休みっぱなしなのにたくさん人がきてくれてありがたいやら申し訳ないやら。
ということで。
障害者福祉の世界にきて
次の春で6年目の私が適当に今日も語ります。
まぁ今まで関わった障害者は
せいぜい百人ちょっと位じゃないですかね。年齢は3~65歳位かな。
自閉、アスペルガー、ADHD、ダウン、レア系の染色体異常、鬱、境界例人格障害、統合失調症、双極性障害、知的(軽度~最重度)
在宅例、施設入所例、虐待、家庭内暴力などなど……。
まぁ色々見たような見てないような。
経験長い人には全然負けますが。
何でこんなブログを書いてたかと言うと
知的・精神障害者の話って
ビックリする位にとりあげられないんですよ。
老人介護はまだ色々メディアに注目されていますが、障害者がメディアにとりあげられるのって24時間テレビ位でしょ。
ネットも障害児育児のブログか
教科書みたいな障害特性の解説。
情報量少ないと思うんですよ。
だからいまだに
知的障害者は純粋だの悪気がないだのと
偏見が根強いんですね。
純粋って言えば
健常者の女が彼氏の浮気を疑いもせずに信じて愛し続ける行為も純粋なのに
知的障害者が同じことをやれば『なんてピュアな純愛!』と美談悲劇のできあがりですわ。

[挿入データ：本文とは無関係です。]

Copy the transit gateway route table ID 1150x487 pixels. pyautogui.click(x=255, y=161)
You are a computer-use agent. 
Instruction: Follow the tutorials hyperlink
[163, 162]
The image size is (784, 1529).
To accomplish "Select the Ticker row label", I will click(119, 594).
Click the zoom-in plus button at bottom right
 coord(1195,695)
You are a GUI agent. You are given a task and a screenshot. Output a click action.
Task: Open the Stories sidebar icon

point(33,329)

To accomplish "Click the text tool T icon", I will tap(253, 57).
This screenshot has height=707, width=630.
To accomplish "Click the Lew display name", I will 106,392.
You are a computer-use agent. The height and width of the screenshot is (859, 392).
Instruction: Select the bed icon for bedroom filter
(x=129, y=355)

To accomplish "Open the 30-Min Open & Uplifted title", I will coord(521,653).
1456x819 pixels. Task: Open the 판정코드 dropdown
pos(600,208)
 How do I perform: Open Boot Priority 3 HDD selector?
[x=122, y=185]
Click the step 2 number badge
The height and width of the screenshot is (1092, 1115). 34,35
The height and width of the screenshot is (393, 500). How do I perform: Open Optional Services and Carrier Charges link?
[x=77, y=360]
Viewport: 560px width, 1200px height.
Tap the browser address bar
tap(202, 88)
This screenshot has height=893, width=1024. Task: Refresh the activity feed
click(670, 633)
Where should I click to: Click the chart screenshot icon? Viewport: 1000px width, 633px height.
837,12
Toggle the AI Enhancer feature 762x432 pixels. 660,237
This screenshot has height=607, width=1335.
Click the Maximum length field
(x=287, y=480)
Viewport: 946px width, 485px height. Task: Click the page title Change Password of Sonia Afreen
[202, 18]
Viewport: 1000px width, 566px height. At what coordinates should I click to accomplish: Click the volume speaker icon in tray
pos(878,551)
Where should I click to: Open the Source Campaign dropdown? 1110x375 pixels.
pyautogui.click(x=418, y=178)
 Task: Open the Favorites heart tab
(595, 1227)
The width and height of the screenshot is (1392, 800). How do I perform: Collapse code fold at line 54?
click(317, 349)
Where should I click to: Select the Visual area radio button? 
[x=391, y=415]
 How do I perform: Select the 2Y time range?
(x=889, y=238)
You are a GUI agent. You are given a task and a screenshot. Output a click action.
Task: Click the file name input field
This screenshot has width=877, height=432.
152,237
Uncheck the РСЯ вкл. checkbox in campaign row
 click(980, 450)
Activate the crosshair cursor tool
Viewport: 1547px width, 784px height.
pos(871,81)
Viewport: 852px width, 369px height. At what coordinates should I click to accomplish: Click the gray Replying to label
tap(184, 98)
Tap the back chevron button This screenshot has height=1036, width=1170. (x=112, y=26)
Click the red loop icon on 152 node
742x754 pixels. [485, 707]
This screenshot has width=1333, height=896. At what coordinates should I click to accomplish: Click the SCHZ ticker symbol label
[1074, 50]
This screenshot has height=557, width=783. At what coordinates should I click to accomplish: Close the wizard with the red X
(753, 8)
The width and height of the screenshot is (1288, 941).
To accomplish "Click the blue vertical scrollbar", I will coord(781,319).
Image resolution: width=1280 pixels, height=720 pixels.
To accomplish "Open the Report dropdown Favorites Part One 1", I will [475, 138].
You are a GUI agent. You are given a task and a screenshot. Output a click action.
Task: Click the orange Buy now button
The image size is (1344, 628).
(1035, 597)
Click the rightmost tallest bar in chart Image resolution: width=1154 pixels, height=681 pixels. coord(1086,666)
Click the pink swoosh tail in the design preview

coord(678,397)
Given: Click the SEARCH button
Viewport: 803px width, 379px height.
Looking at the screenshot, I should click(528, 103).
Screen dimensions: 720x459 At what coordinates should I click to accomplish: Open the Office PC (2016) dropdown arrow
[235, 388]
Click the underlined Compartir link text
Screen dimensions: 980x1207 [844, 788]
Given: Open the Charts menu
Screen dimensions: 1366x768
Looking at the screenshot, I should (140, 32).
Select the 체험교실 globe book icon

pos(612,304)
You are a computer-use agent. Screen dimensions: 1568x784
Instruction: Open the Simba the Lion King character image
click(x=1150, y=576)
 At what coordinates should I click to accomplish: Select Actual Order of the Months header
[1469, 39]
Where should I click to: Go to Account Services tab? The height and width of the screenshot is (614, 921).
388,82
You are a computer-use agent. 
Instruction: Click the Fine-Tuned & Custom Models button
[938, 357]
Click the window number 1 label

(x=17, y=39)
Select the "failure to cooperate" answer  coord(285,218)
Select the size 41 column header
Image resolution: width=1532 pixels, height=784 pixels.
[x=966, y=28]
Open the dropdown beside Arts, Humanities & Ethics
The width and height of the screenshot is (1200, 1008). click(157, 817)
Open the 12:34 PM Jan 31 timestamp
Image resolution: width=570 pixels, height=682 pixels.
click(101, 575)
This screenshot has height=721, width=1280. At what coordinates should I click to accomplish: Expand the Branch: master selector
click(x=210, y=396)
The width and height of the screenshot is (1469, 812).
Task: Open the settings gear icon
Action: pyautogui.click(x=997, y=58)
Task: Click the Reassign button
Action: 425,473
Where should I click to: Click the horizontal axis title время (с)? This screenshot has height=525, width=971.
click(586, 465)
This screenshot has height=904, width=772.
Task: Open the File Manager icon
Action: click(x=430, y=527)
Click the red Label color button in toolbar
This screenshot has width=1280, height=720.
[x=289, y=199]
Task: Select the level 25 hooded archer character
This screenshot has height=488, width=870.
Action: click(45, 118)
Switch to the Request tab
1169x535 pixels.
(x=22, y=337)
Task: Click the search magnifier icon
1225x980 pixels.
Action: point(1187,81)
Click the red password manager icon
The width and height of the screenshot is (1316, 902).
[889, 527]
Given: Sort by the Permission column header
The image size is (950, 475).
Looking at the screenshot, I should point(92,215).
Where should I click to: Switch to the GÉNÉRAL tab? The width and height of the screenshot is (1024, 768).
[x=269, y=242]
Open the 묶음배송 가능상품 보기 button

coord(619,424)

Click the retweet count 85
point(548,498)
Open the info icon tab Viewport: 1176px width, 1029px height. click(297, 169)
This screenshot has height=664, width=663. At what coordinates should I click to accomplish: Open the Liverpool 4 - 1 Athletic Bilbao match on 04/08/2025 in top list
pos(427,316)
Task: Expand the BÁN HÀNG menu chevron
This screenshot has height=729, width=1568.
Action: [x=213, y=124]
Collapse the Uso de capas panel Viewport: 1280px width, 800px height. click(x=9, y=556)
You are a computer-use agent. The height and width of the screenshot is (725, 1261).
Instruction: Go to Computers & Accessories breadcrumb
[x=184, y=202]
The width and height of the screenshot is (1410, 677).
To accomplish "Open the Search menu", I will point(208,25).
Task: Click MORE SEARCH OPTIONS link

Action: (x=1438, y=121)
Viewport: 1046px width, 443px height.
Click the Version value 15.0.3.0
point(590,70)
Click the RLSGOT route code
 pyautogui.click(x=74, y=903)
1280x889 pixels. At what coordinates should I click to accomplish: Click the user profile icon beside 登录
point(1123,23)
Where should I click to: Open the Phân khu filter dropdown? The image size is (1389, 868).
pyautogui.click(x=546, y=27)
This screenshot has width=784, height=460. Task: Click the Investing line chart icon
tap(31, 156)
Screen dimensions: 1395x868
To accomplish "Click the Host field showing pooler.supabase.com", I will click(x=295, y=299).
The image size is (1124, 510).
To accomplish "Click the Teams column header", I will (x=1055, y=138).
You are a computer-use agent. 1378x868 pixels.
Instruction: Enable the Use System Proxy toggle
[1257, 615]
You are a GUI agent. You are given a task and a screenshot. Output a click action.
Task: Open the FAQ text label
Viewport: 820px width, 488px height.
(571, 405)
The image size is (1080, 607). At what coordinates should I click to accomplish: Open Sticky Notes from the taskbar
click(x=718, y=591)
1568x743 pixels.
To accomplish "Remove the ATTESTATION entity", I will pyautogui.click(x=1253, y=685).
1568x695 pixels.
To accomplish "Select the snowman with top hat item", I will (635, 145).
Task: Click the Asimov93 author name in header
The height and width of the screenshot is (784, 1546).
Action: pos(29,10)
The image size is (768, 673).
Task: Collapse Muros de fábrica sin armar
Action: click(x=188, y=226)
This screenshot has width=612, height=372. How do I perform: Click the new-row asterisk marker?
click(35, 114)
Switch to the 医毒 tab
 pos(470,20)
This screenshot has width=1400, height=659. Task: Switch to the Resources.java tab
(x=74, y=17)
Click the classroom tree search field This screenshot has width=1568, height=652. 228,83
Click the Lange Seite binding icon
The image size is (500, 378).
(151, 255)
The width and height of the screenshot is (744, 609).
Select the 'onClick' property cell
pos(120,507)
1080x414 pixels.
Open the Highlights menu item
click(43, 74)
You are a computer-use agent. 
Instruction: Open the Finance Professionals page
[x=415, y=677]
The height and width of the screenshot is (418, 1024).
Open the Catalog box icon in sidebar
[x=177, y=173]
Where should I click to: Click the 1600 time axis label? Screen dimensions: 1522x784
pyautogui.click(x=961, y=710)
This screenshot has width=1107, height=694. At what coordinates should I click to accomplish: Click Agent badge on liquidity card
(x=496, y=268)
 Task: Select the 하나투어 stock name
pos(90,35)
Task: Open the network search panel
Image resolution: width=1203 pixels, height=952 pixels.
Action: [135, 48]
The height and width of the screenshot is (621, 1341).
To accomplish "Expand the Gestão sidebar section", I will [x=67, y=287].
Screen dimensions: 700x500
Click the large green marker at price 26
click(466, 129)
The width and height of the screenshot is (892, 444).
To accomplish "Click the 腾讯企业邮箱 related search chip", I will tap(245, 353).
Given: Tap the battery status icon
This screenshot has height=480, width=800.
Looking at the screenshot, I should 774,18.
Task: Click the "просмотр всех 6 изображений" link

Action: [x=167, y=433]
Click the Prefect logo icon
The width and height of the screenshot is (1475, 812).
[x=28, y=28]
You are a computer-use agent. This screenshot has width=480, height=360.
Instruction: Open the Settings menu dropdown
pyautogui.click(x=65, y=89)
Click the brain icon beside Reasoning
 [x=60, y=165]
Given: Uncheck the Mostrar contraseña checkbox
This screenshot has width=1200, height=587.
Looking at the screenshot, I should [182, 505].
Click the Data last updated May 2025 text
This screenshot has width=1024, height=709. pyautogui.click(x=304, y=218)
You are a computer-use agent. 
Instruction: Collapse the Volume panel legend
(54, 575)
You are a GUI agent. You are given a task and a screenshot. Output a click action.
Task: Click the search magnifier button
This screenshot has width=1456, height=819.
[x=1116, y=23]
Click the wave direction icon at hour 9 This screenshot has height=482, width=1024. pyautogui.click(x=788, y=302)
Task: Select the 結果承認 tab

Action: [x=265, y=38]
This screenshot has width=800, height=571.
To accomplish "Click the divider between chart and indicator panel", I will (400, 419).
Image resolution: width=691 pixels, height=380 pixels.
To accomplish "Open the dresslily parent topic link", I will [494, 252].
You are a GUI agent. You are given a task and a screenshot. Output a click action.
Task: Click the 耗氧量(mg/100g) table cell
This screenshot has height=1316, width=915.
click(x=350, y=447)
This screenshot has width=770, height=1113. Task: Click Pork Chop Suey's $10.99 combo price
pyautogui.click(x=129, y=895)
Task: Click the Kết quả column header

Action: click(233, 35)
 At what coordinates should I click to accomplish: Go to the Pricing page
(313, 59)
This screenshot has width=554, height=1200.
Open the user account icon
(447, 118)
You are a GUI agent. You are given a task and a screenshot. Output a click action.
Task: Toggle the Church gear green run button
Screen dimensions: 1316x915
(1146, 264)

映画化決定ですわ。
健常者がかっとなって人を殴ったら
悪気はなかったと言い張っても
お巡りさんがきますが
障害者は『悪気はないから』ですよ。
要は同じことをやっても
障害者=純粋という刷り込みのせいで
どんな行動もそれに当てはめていき
必要以上に健常者は障害者純粋論をとなえてしまうし
無意識にそうであってほしいと願っている。
障害者は
純粋で努力家で懸命でなければ
いけませんか?
健常者と同じように
純粋な人もずる賢い人もいて
努力家な人も甘ったれな人もいて
最高な人も最低な人もいるというのは
いけませんか?
確かに知的能力の低さから
立ち振舞いが純粋な子どものように見えるかもしれませんが
その生きた歳月分の
人生経験がある人間です。
純粋な天使でなく
同じ人間であると認めると
『なんでこうなの!?』と憤ることが増えますが
それが彼らの生きる上での課題・困りごとであり、彼ら含め周囲の苦悩です。
自分の都合の良い綺麗な面だけみて
問題は見ないようにするのは
ただの現実逃避。
本当の福祉とは
彼らの特性を知り
彼らや周囲の抱える問題を知り
同じ人間として手を差しのべること。
何か問題が起きたとき
これは障害特性だから仕方ない、我慢しましょうと妥協することでなく
その特性と本人や周りが
どう折り合いをつけて
お互いに気持ちよく過ごせるか考えること。
それをするには障害知識、支援技術がいりますので、根性論や愛でどうにかなるものではありません。